§ Task requirements
Copy the lines word for word, starting at the line that contains "How do I perform: Decrease" and continuing through the end of the lines below, with both ends included. Leave out the pictures.
::::
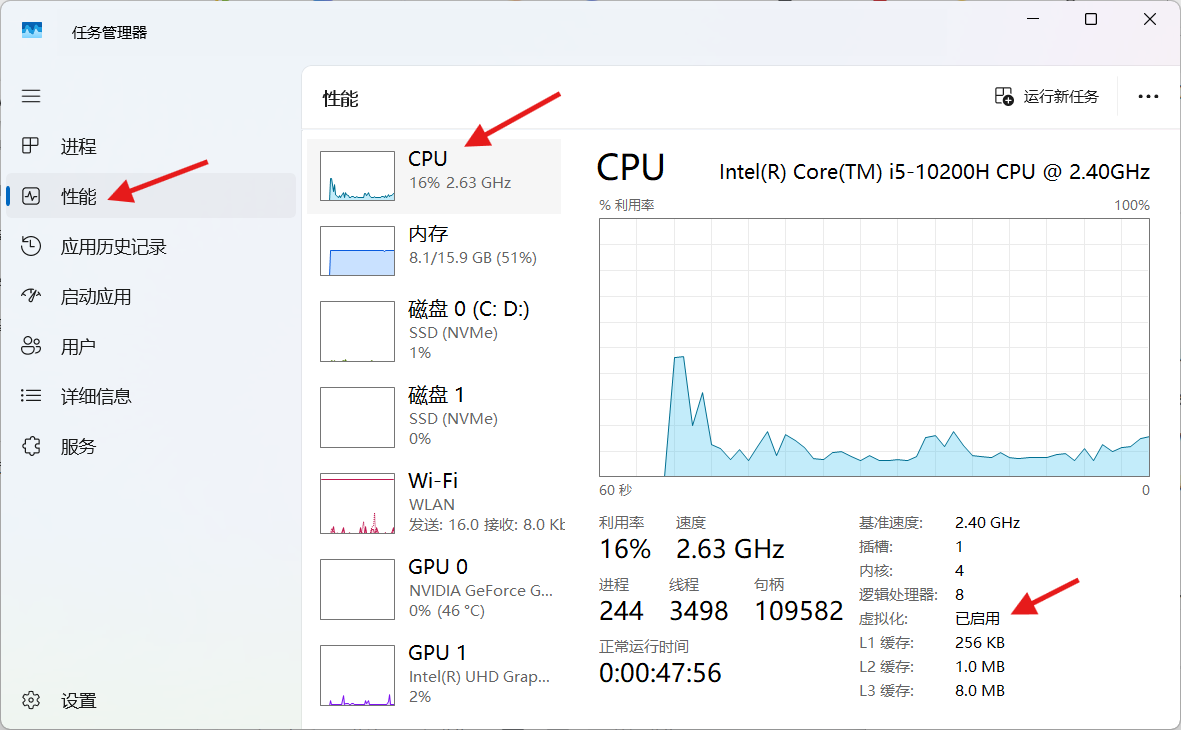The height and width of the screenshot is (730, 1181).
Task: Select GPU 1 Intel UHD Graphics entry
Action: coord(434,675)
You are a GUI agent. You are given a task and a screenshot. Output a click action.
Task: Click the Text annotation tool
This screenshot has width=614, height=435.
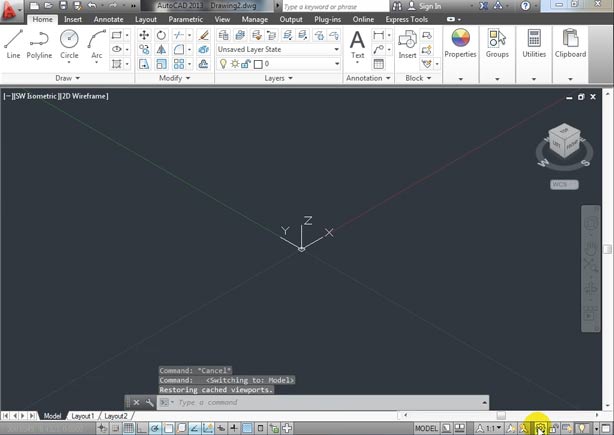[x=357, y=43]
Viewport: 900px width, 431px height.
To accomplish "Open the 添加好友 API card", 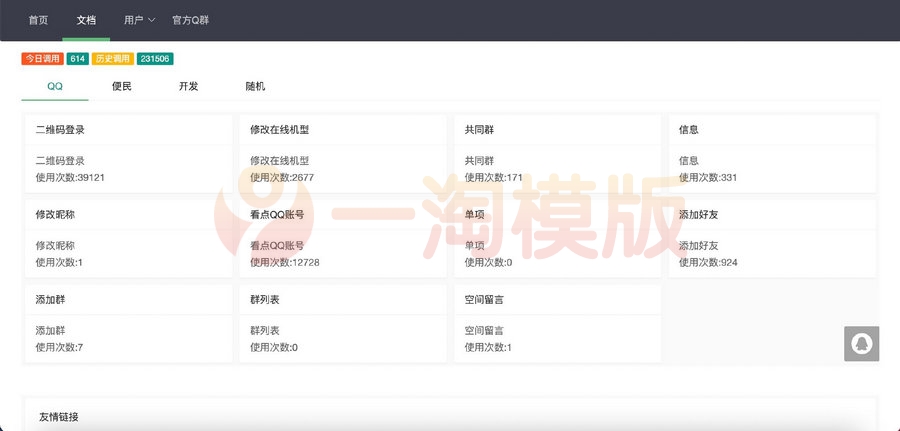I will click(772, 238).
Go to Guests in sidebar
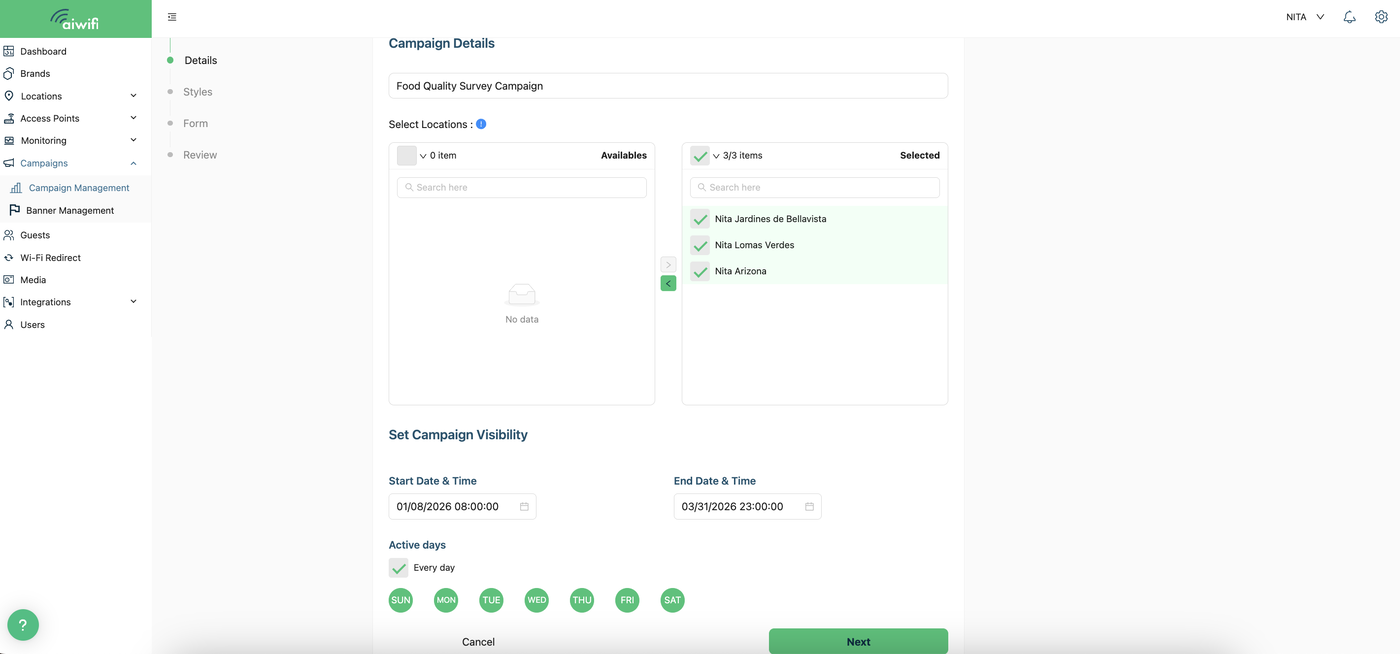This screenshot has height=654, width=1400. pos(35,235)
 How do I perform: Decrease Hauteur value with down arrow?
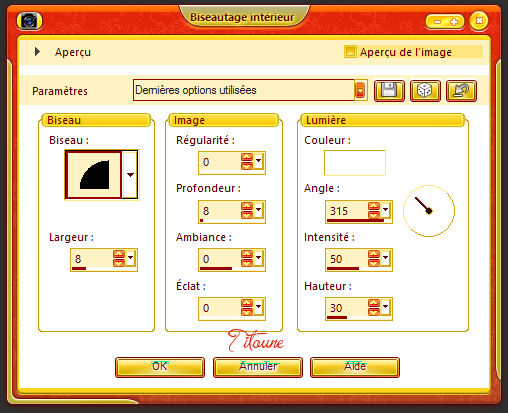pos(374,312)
::::
§ Completed task
 How do I perform: Decrease Hauteur value with down arrow?
pos(374,312)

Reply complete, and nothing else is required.